Enterprise RAG
Transform your organization's internal knowledge into a secure, queryable intelligence layer. Enterprise RAG enables your teams to ask natural language questions against millions of internal documents — with accurate, cited, auditable responses.
The eLightInfo RAG Architecture
A production-grade RAG system is far more than a vector database and an LLM. Our architecture addresses ingestion, retrieval quality, security isolation, and evaluation at enterprise scale.
Document Ingestion Pipeline
Automated connectors for PDF, Word, Excel, PowerPoint, HTML, SharePoint, Confluence, Salesforce Knowledge, and custom APIs. Intelligent chunking strategies (semantic, recursive, agentic) with metadata preservation for rich filtering during retrieval.
Embedding & Vector Store
High-quality embedding models (text-embedding-3-large, Cohere embed-v3) with optimized chunk sizes per document type. Stored in your preferred vector database: Pinecone, Weaviate, pgvector (PostgreSQL), or Amazon OpenSearch. All data remains in your cloud account.
Hybrid Retrieval Strategy
Combine dense vector search with BM25 keyword search (hybrid retrieval) for better recall. Cross-encoder reranking to ensure the most relevant chunks top the list. Metadata filtering (by date, department, document type, classification level) for precision.
Secure Generation Layer
LLM generates responses grounded in retrieved context with mandatory citation. Hallucination detection via faithfulness scoring. User-level access controls ensure responses only reference documents the querying user is authorized to see.
Evaluation & Continuous Improvement
RAGAS-based automated evaluation: answer faithfulness, context relevancy, and answer relevancy tracked continuously. Human evaluation loop for quality sampling. Retrieval quality dashboards for ongoing tuning.

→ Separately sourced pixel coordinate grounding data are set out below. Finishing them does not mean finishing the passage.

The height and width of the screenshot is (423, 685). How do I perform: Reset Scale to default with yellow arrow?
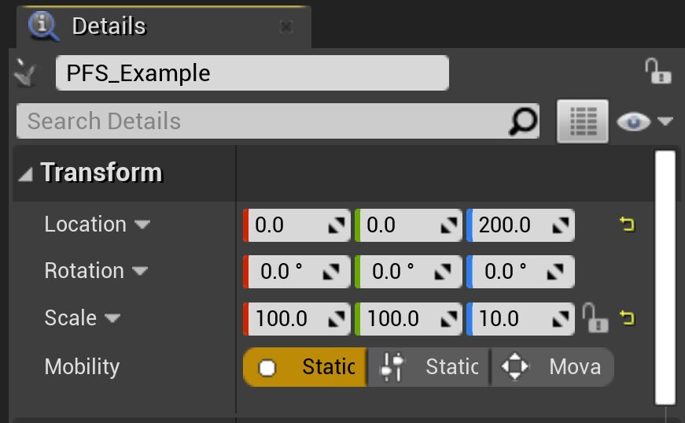[x=627, y=318]
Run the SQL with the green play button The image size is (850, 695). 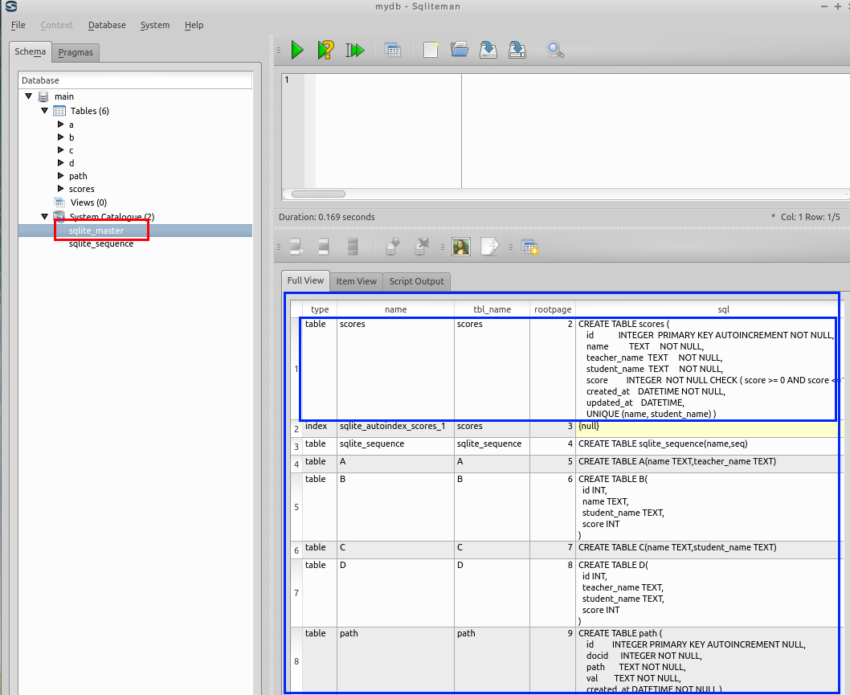(x=297, y=50)
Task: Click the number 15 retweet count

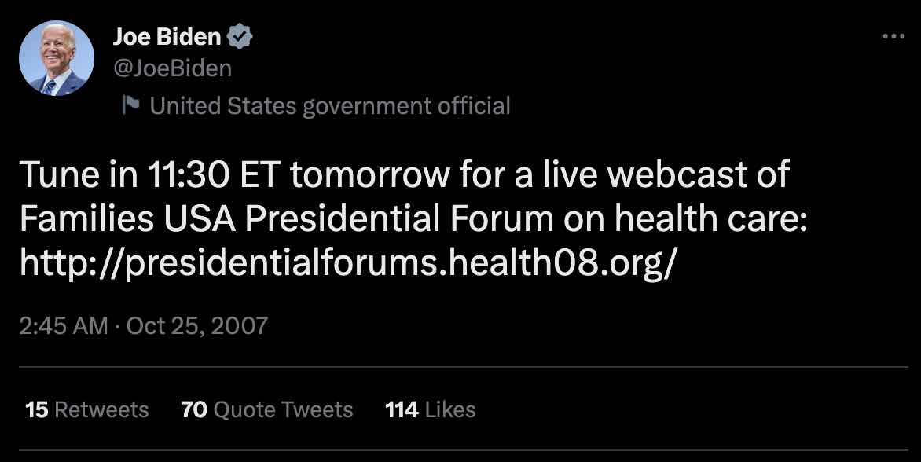Action: click(36, 409)
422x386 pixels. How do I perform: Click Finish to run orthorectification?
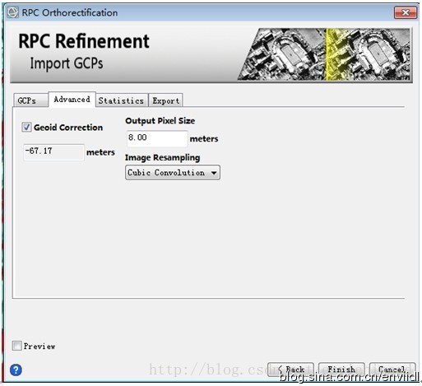341,370
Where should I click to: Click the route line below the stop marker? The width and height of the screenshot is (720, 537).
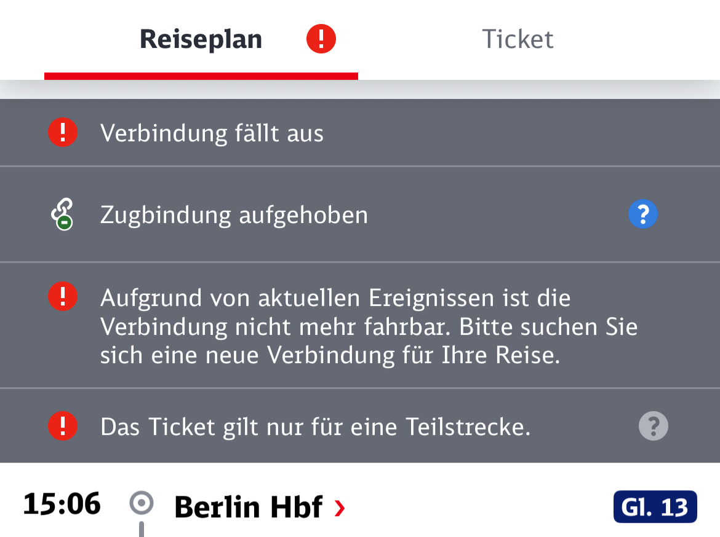142,529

Supported Document Sources
Document Files
PDF, Word (.docx), Excel (.xlsx), PowerPoint, plain text, Markdown
Microsoft 365
SharePoint Online, Teams channels, OneDrive, OneNote
Atlassian Suite
Confluence spaces and pages, Jira tickets and comments
CRM & Custom APIs
Salesforce Knowledge, ServiceNow, custom REST/GraphQL APIs
Supported Vector Stores
Pinecone
Managed, serverless vector database with sub-millisecond query latency
Weaviate
Open-source with built-in hybrid search and multi-tenant isolation
pgvector (PostgreSQL)
Vectors in your existing Postgres database — no new infrastructure
Amazon OpenSearch
AWS-managed hybrid search with k-NN and BM25 in a single service
Multi-Tenant RAG with Document-Level Access Control
In enterprise environments, different users and teams should only be able to query documents they are authorized to access. Our RAG implementation enforces document-level access controls at query time — not just at ingestion time.
Users authenticated via your IdP (Okta, Azure AD, Cognito) receive a permission context that filters the vector search to their authorized document set before any retrieval occurs. This prevents cross-tenant data leakage even when multiple business units share the same RAG infrastructure.
All data stays in your cloud account
No document content ever leaves your environment.
End-to-end encryption
Encryption at rest and in transit with customer-managed keys.